April is Financial Literacy Month, and some educators have taken to Twitter with their goals and plans, using the hasgtags #FinLit and #FinLitMonth. Educator Lisa S. Bender has tweeted her lesson plans for each day, including tips like using index cards.
A number of free online program and curriculum resources exist. TeacherCents.com offered an 18-point list of resources, and websites like practicalmoneyskills.com and www.tomorrowsmoney.org offer downloadable materials for schools.
Other attempts have been more creative and innovative. PwC and the MIND Research Institute used a multi-million dollar grant from PwC Charitable Foundation to create game software to teach students how to handle their money. Another initiative was a partnership with the magazine “Time for Kids” in order to launch a new money management magazine, “Your $,” aimed at fifth and sixth graders. The four-page mini-mag covered budgeting, investing and taxes.
Teachers College at Columbia University’s Joyce Cowin Financial Literacy Program also aims to help. Aimed specifically at 11th and 12th graders, their Loot Inc. financial literacy initiative is designed to bring experiential learning to disadvantaged urban schools. The Loot Inc. website offers resources for teaching financial literacy and a virtual community of teachers. The school also offers an annual program, the Cowin Financial Literacy Institute, every July to train teachers. Held in NYC, the training is free and even gives attendees a $200 stipend.
In Arizona, all K-12 schools are required to teach financial literacy skills. The execution of the mandate is flexible, and officials at each school are able to design their own curriculum, with many choosing to blend the topic into other subject areas. Missouri, Tennessee and Utah also all require students to take one semester of financial literacy in high school.
In Oklahoma’s largest district, Oklahoma City Public Schools, financial literacy lessons are wrapped into a government course required for seniors. And in Maryland, some educators use a goal curriculum called “SMART,” which stands for “specific, measurable, attainable, relevant and time-bound.” There, students practice with attractive real-world examples, practicing money-saving exercises to achieve goals like buying imaginary cars.
Chicago Public Schools (CPS) have also been a leader. In May 2012, the district announced plans to integrate rigorous financial literacy framework into K-12 curriculum. “The Financial Literacy Initiative will launch this fall, along with a personal finance course for 12th grade students in the spring and training for 250 teachers that is being funded by a $1 million grant from Discover Financial Services,” the district noted online.
So far, the initiative seems to be paying off. It’s also expanded: around 100 elementary schools in the district now also participate in “Talk With Our Kids About Money Day,” a program created by the Canadian Foundation for Economic Education and BMO Financial Group.
Teaching financial literacy isn’t easy, but it’s important. Without understanding the basics of money management, youth often end up in hard situations involving credit, debt and economic instability. American students in college are often so unprepared that some institutions have adopted holistic programs aimed at increasing their financial responsibility and wellness.

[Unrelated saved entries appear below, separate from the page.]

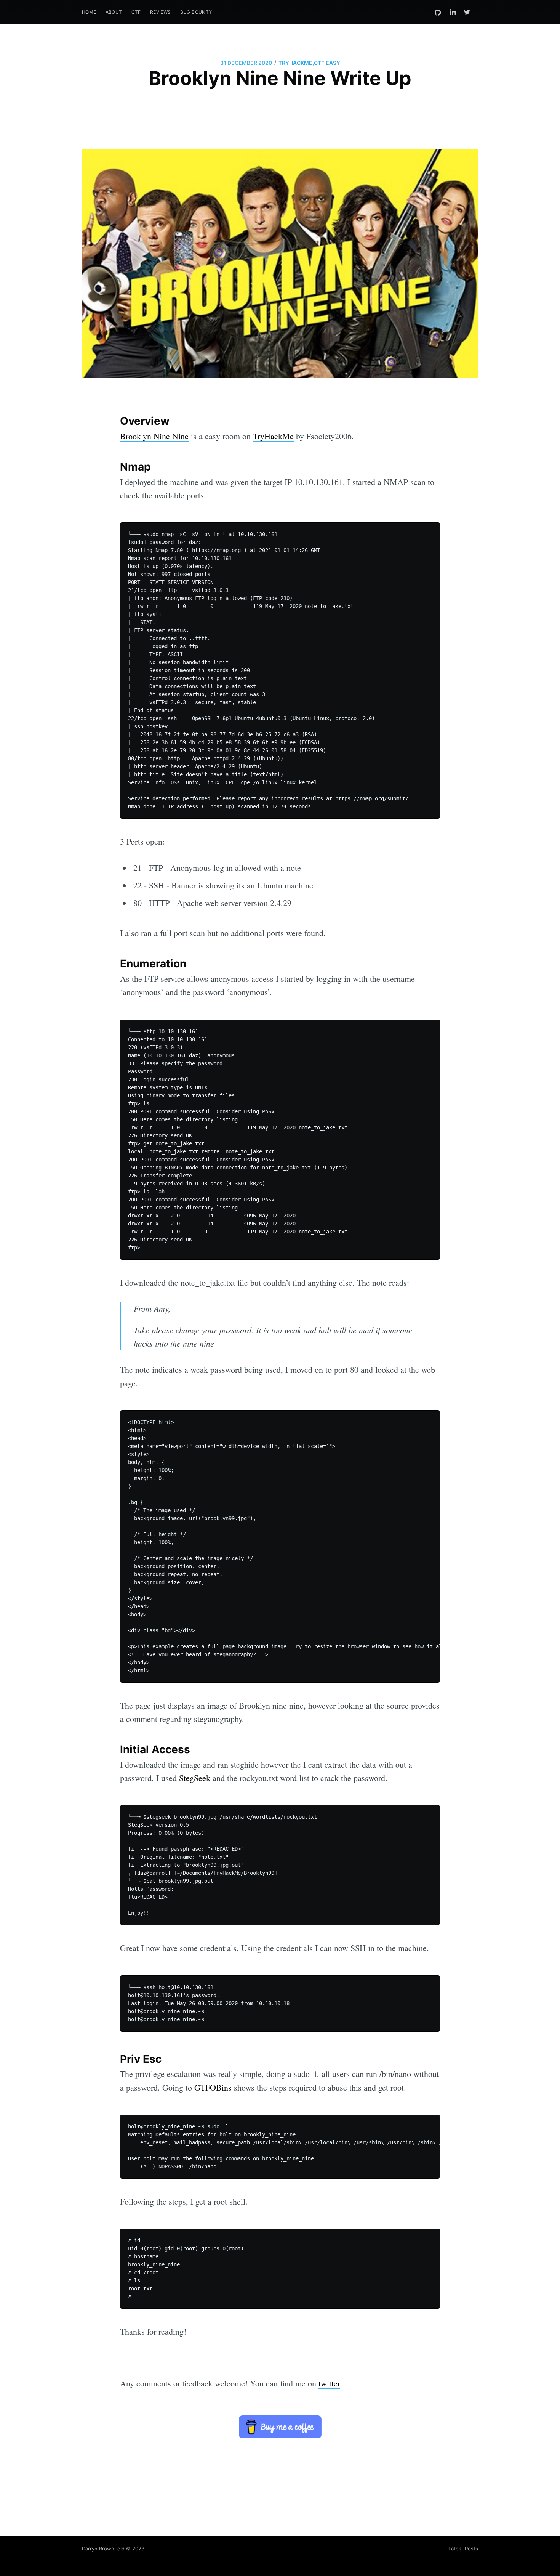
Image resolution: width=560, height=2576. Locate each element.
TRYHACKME (295, 62)
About (114, 12)
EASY (333, 62)
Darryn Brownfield (103, 2548)
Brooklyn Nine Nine (154, 436)
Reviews (160, 12)
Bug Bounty (196, 12)
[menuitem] (89, 12)
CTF (136, 12)
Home (89, 12)
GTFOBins (213, 2087)
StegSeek (194, 1777)
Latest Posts (463, 2548)
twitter (329, 2383)
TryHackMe (273, 436)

Yet some experts say instruction in college is too late and teaching financial literacy needs to start earlier to prevent problems before they arise. Research from the Program for International Student Assessment (PISA) exam previously showed more than one-sixth of American 15-year-olds didn’t meet basic proficiency benchmarks in the financial literacy.
For those K-12 teachers seeking to incorporate financial literacy teaching in their schools, various challenges exist. A recent report “Bridging the Financial Literacy Gap: Empowering teachers to support the next generation” by PwC laid out a few primary barriers, including a lack of appropriate curriculum structure and take-home materials to teach financial literacy, as well as teacher proficiency in and comfort with teaching the subject. There are also cultural hurdles, since financial education isn’t widely seen as a critical skill for college and career readiness.
Many teachers agreed financial literacy teaching should start as early as elementary school, the report found. But at the same time, the majority of educators said they weren’t comfortable teaching it. Just 31% feel “completely comfortable,” 51% feel “moderately comfortable” and 18% feel “not comfortable at all.” Only 12% of all K-12 teachers said they incorporated financial planning into their lessons.
The Council for Economic Education (CEE) conducts a biennial comprehensive study that examines the state of K-12 economic education. For the 2016 Survey of the States, personal finance education growth was shown to be sluggish.
“While more states are implementing standards in personal finance, the number of states that require high school students to take a course in personal finance remains unchanged since 2014 – just 17 states,” the report noted. A total of 20 states required high school students to take a course in economics, which is two fewer than in 2014. And for improvement, that number will likely have to increase.